For the most part, the villain must be well-rounded. They should have some goodness to them, even if it is for something alien. In Aliens, the mother seems evil, but she’s really not. She’s out to protect her young, just like the reader would. This helps the alien connect to the reader, and it rings true. The audience wants Ripley to win, but they can understand the motivations of something that is literally alien to them.
Now that the audience understands the motivations of the villain, allow him to be ruthless and, well, evil. He should intimidate the heroine, but he should not intimidate the author. Allow him to do things you would never do, even in your wildest dreams. Make sure he follows his own code of morality, and stick to it. Chart out how he would react, and why. Don’t make him do things just because he’s a bad-ass. He already knows how powerful he is, so let him do just what needs to be done, and not too much else. If your villain is a psycho, remember she will still follow strict rules (insane ones, true, but rules nonetheless), otherwise she would be caught after her first evil deed. Nothing kills a story faster than having everything solved in the first page of prose.
Develop a whole history for your bad guy. Know why he hates flowers, why he smokes Lucky Strikes, and why he always takes the index finger of his victims. This may be explained to the reader, or it can be withheld in order to keep the reader guessing. Either way, you will allow the villain to follow his own code, and make it realistic.
That being said, don’t over-do it. If you don’t need an actual villain for your story, don’t just put one in. Forcing a villain will just clutter up the story. Two brothers may be fighting over the same girlfriend, but neither one is necessarily evil. Conflict does not always mean a struggle between good and bad. It just means two characters have opposing goals.

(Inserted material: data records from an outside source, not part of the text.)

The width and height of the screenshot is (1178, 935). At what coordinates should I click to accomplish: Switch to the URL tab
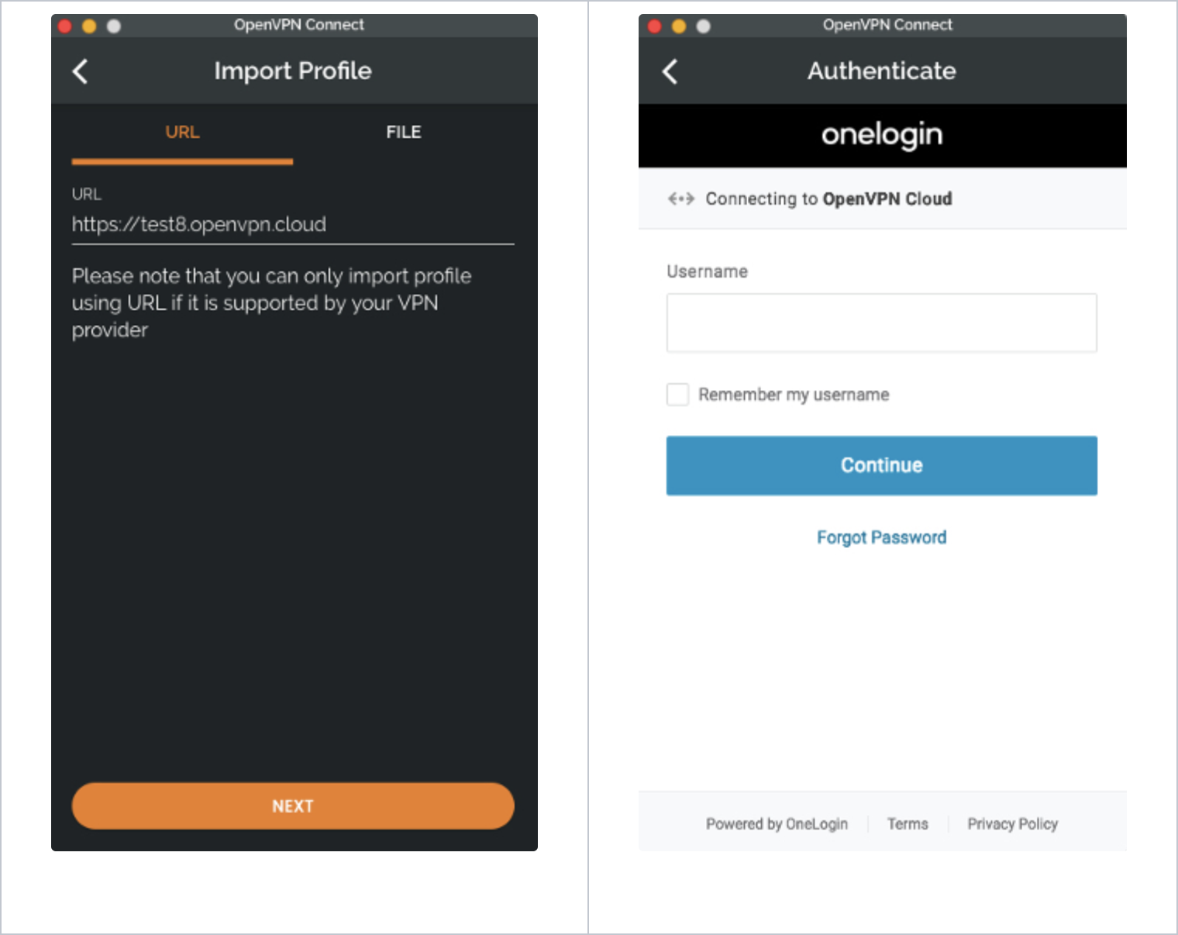[182, 133]
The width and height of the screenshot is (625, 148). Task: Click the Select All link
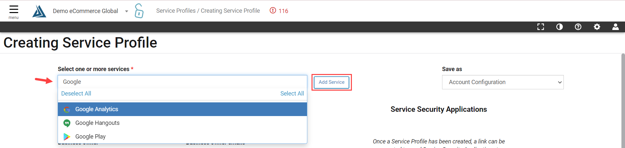click(x=292, y=94)
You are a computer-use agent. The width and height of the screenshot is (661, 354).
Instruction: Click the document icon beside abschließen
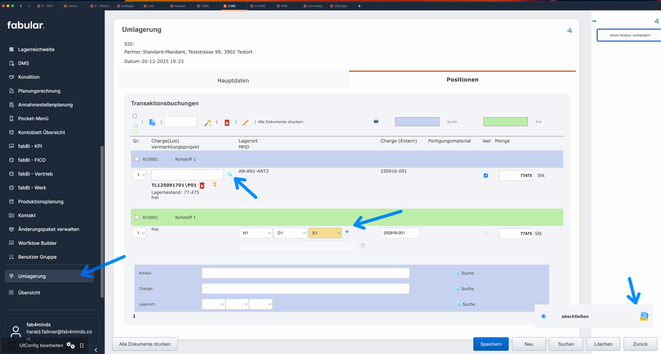pyautogui.click(x=644, y=316)
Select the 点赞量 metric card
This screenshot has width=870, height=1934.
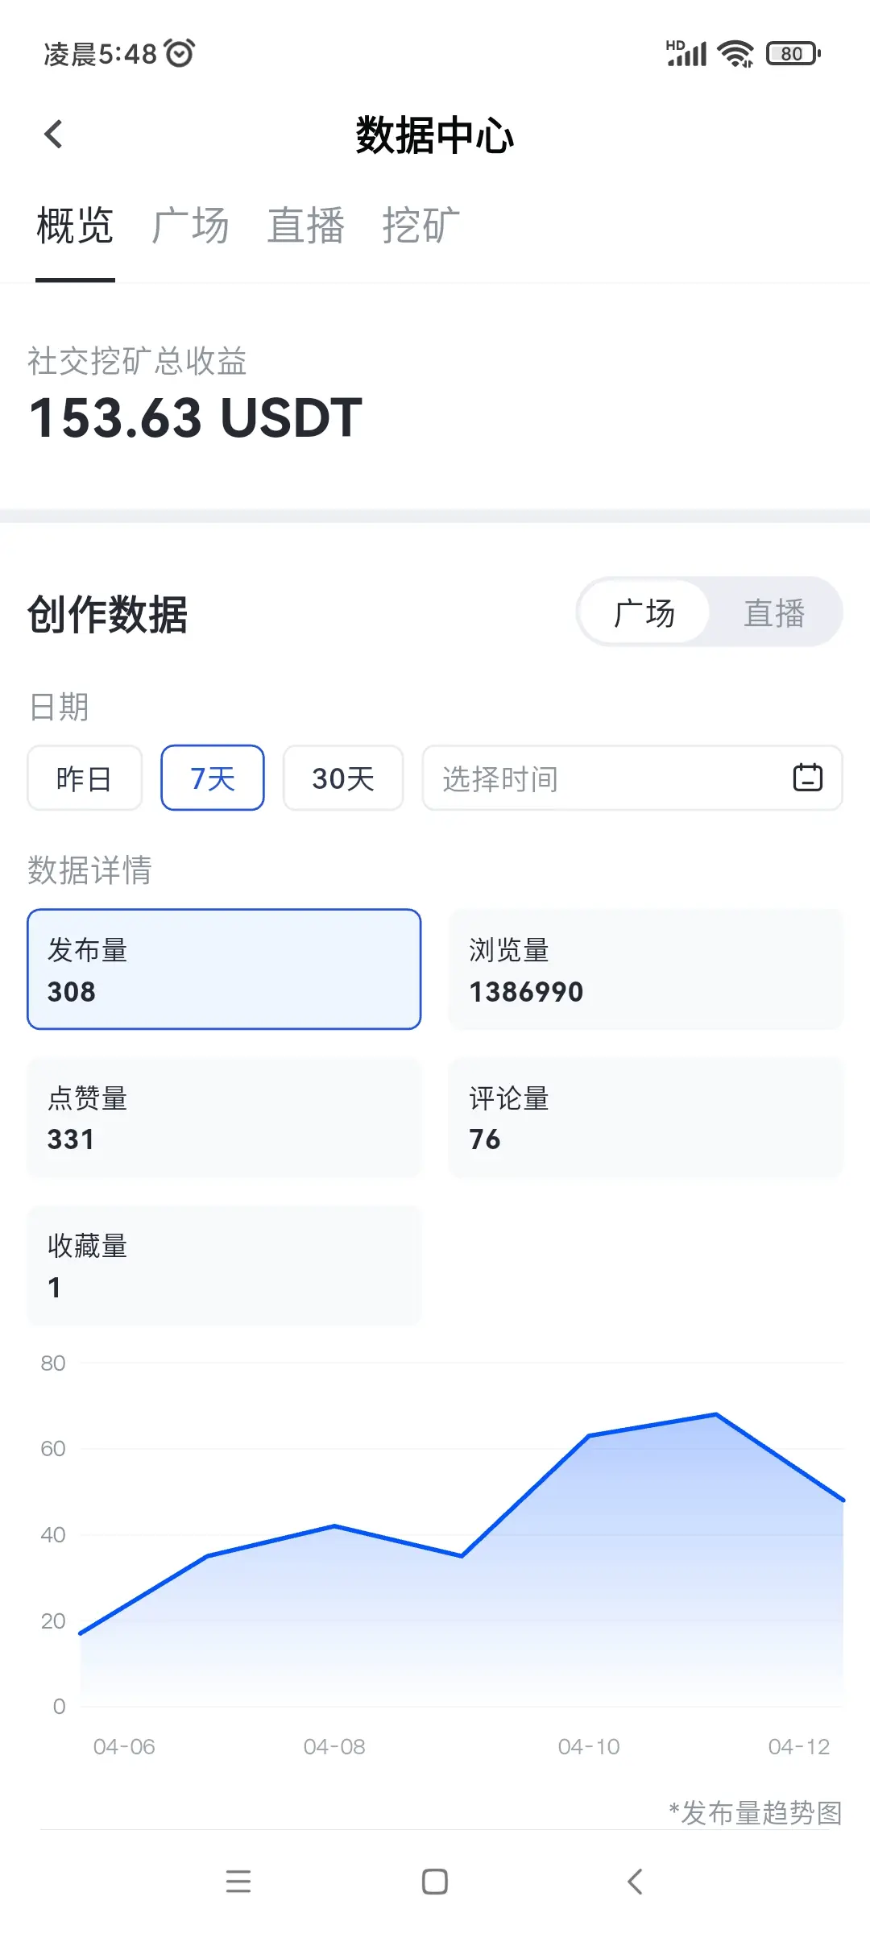224,1118
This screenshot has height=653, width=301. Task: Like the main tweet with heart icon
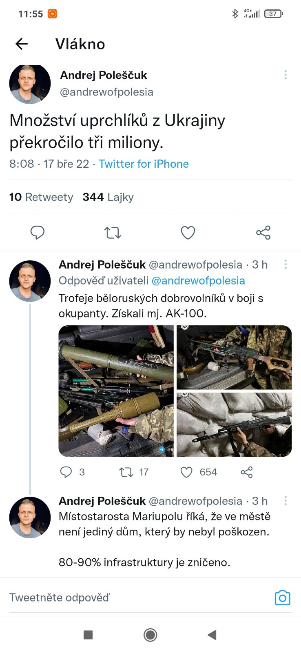click(188, 233)
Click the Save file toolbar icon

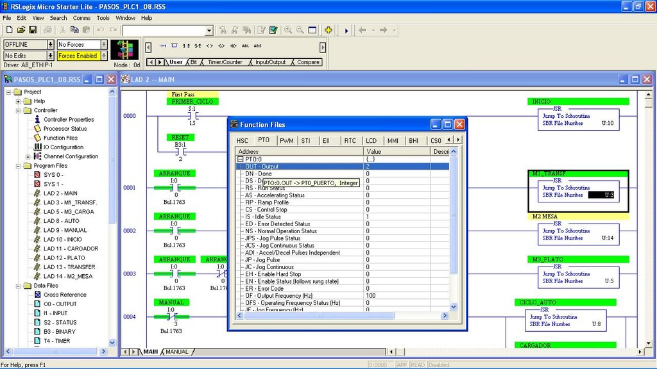pos(33,30)
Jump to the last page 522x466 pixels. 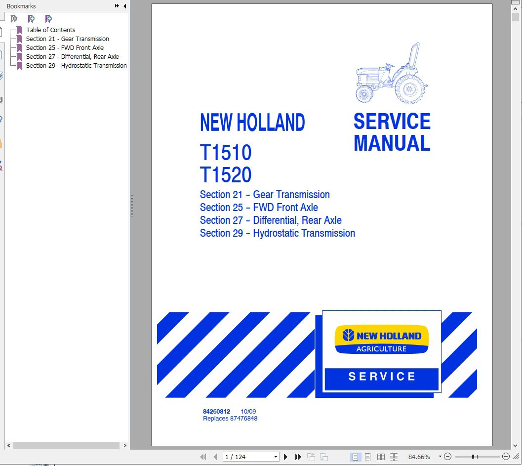[297, 456]
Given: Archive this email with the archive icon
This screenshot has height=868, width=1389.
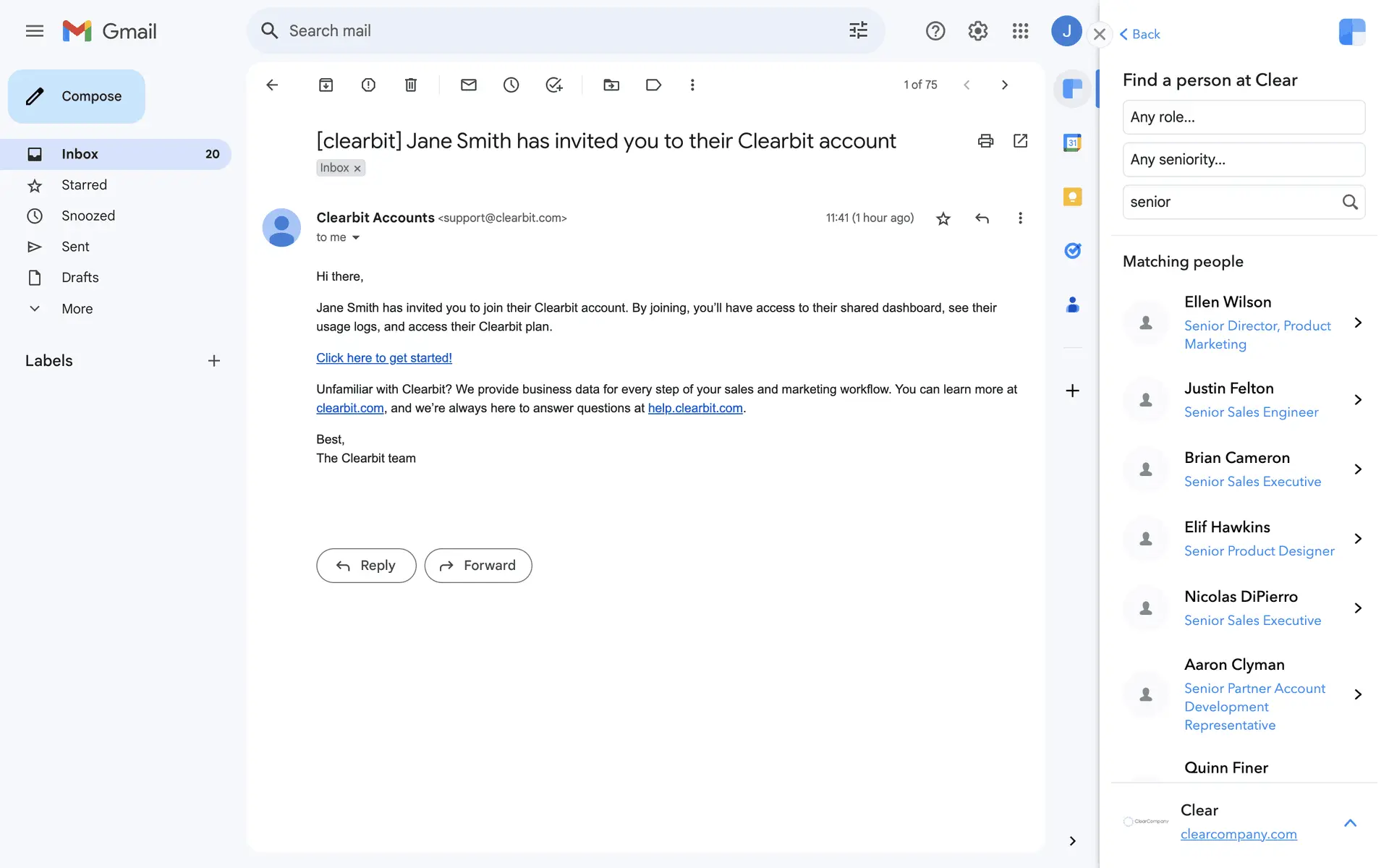Looking at the screenshot, I should [x=326, y=85].
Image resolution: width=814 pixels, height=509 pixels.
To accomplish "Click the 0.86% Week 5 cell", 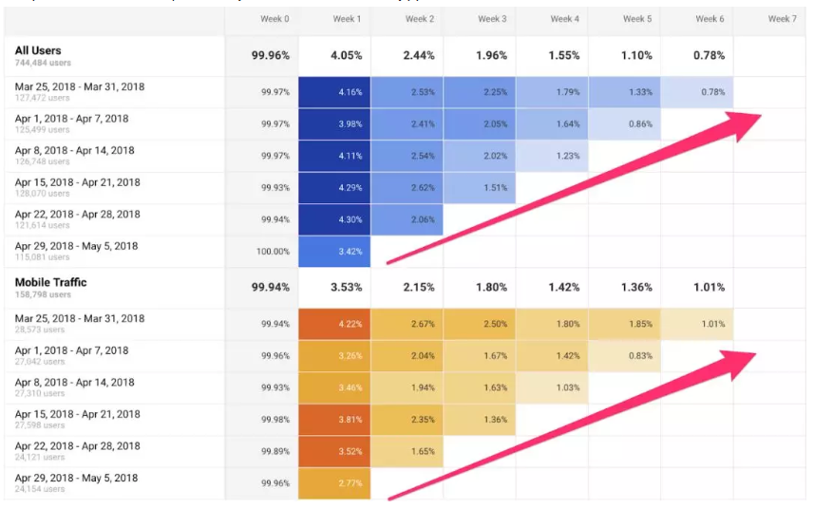I will 636,124.
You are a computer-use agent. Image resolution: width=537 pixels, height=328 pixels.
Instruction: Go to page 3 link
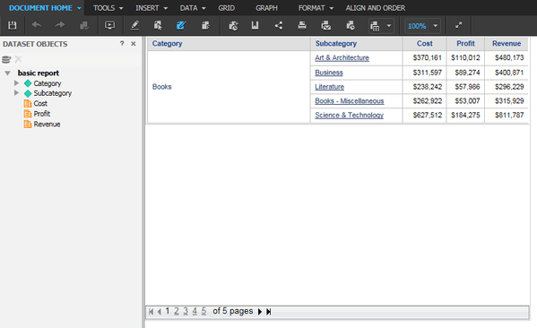[x=186, y=311]
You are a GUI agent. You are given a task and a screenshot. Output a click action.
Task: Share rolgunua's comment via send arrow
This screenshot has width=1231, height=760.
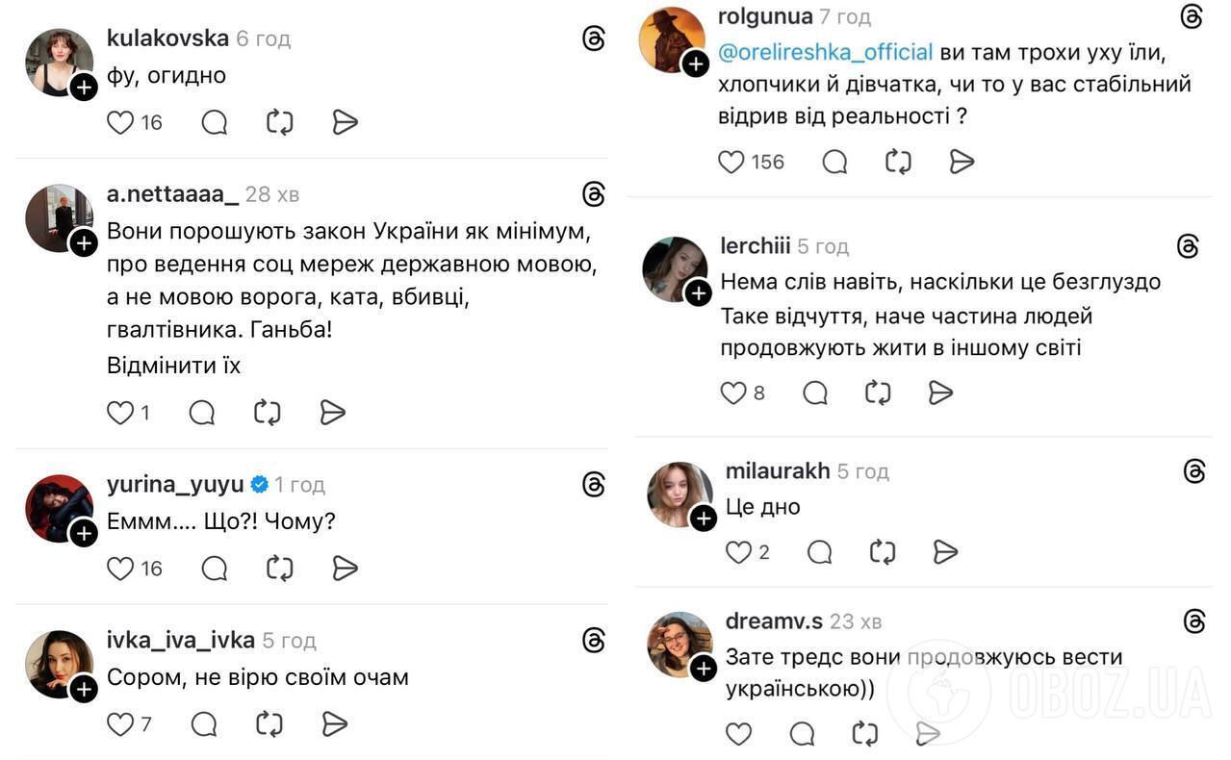coord(962,162)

If you do have a villain, make sure everything she does is consistent. Have her react according to the rules you developed when fleshing out her history. If she’s a crack dealer from Brooklyn, she will not talk or act like a Duchess from York. If there’s a reason why she would be talking and acting like a Duchess, explain it during your story. Give the reader the ‘whys’ so they can understand her actions.
Finally, with rare exceptions, the villain should get their comeuppance in the end. This does not mean they have to die –think about the future by expanding that novel into a trilogy – just make sure she pays some harsh penalty. There should be some feeling of satisfaction for the reader to share. The hero must triumph, the villain must fall. If you’re thinking back to Tolkien, remember the LotR was originally one very long book. The publisher broke it into three novels. With that in mind, Frodo won, and Sauron fell.
If there is one thing you should take from this chapter, it is to develop the ‘why’, and share it with your audience so they can ‘see’ through the character’s eyes. Once the reader empathizes with the villain, even if it is a tiny bit, you’ll make them care and, perhaps, even understand why they do the things they do.